■ INFORMATION GIVEN
*** Block opens ***

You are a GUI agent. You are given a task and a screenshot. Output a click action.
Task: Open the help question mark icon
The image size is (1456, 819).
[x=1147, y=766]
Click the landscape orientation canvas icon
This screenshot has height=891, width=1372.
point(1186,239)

*** Block closes ***

Repeat each of the records exactly as written.

You are a GUI agent. You are given a task and a screenshot. Output a click action.
Task: Open the help question mark icon
The image size is (1456, 819).
[x=1147, y=766]
Click the landscape orientation canvas icon
This screenshot has height=891, width=1372.
point(1186,239)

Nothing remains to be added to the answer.